自噬反应在慢性子宫内膜炎发病中的潜在作用

慢性子宫内膜炎（chronic endometritis,CE）可引起不孕症、复发性流产和反复植入失败等不良生殖预后,其发病机制尚未阐明。CE患者的子宫内膜组织中存在异常的自噬反应,提示自噬在CE发病中发挥重要作用。研究发现,CE的发生与巨噬细胞分布、极化异常以及NOD样受体蛋白3（NOD-like receptor protein 3,NLRP3）炎症小体的异常激活密切相关。而且,巨噬细胞极化以及NLRP3炎症小体的组装和激活均受自噬反应调控。因此,自噬反应可能通过调节巨噬细胞极化影响NLRP3炎症小体激活,从而参与CE的发生。上述观点为CE发病机制提供了新的认识,也为其治疗提供了潜在的新靶点。

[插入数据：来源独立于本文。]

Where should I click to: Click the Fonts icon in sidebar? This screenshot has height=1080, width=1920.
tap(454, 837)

Potential Role of Autophagy in the Pathogenesis of Chronic Endometritis

Chronic endometritis (CE) can lead to infertility, recurrent pregnancy loss and recurrent implantation failure. The specific pathogenesis mechanism of CE remains unknown. Abnormal autophagy was proved in the endometrium of patients with CE, indicating that autophagy plays an important role in the development of CE. Researches have confirmed that the development of CE is related with abnormal distribution and polarization of macrophages, as well as abnormal activation of NOD-like receptor protein 3 (NLRP3) inflammasome, both of which are modulated by autophagy. Thus, we propose that autophagy may activate NLRP3 inflammasome by regulating macrophage polarization, thereby leading to the occurrence of CE. This review illustrates a new insight for the pathogenesis of CE and provides new potential targets for the treatment of CE.